Primary Central Nervous System (CNS) Neoplasms, also commonly referred to as brain tumors, are abnormal growths of cells that develop within the brain or spinal cord. These neoplasms originate from the various components of the central nervous system, including the brain matter, nerve cells, blood vessels, glial cells, and membranes that surround the CNS.
Unlike secondary brain tumors that are metastatic, primary CNS tumors are localized and do not spread to other distant organs or regions of the body. They can, however, infiltrate surrounding tissues in the CNS and cause compression of adjacent structures, leading to various neurological symptoms and impairments.
Primary CNS neoplasms can be either benign (non-cancerous) or malignant (cancerous). Benign tumors tend to grow slowly and have well-defined boundaries, whereas malignant tumors are aggressive, rapidly growing, and can invade nearby tissues or metastasize to other parts of the CNS or body. Common types of primary CNS neoplasms include gliomas (such as astrocytomas, oligodendrogliomas, ependymomas), meningiomas, medulloblastomas, and others.

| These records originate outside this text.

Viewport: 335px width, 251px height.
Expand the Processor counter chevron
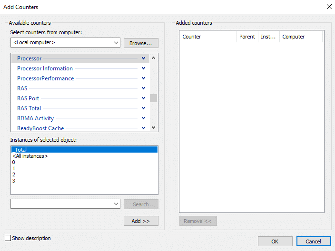(143, 58)
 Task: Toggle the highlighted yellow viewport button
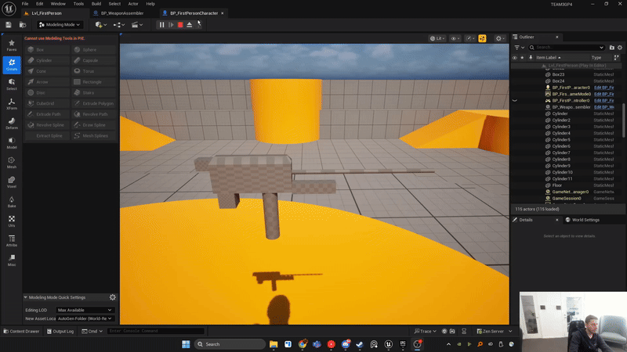pyautogui.click(x=482, y=38)
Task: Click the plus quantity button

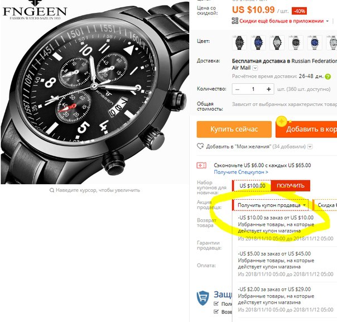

The classification, treatment approach, and prognosis of primary CNS neoplasms vary depending on the specific type, location, size, grade, and genetic characteristics of the tumor. Diagnosis often involves imaging techniques such as magnetic resonance imaging (MRI) and computed tomography (CT) scans, as well as a biopsy or surgical resection to obtain a sample for further analysis. Treatment options for primary CNS neoplasms may include surgery, radiation therapy, chemotherapy, targeted therapy, and immunotherapy, depending on the individual case.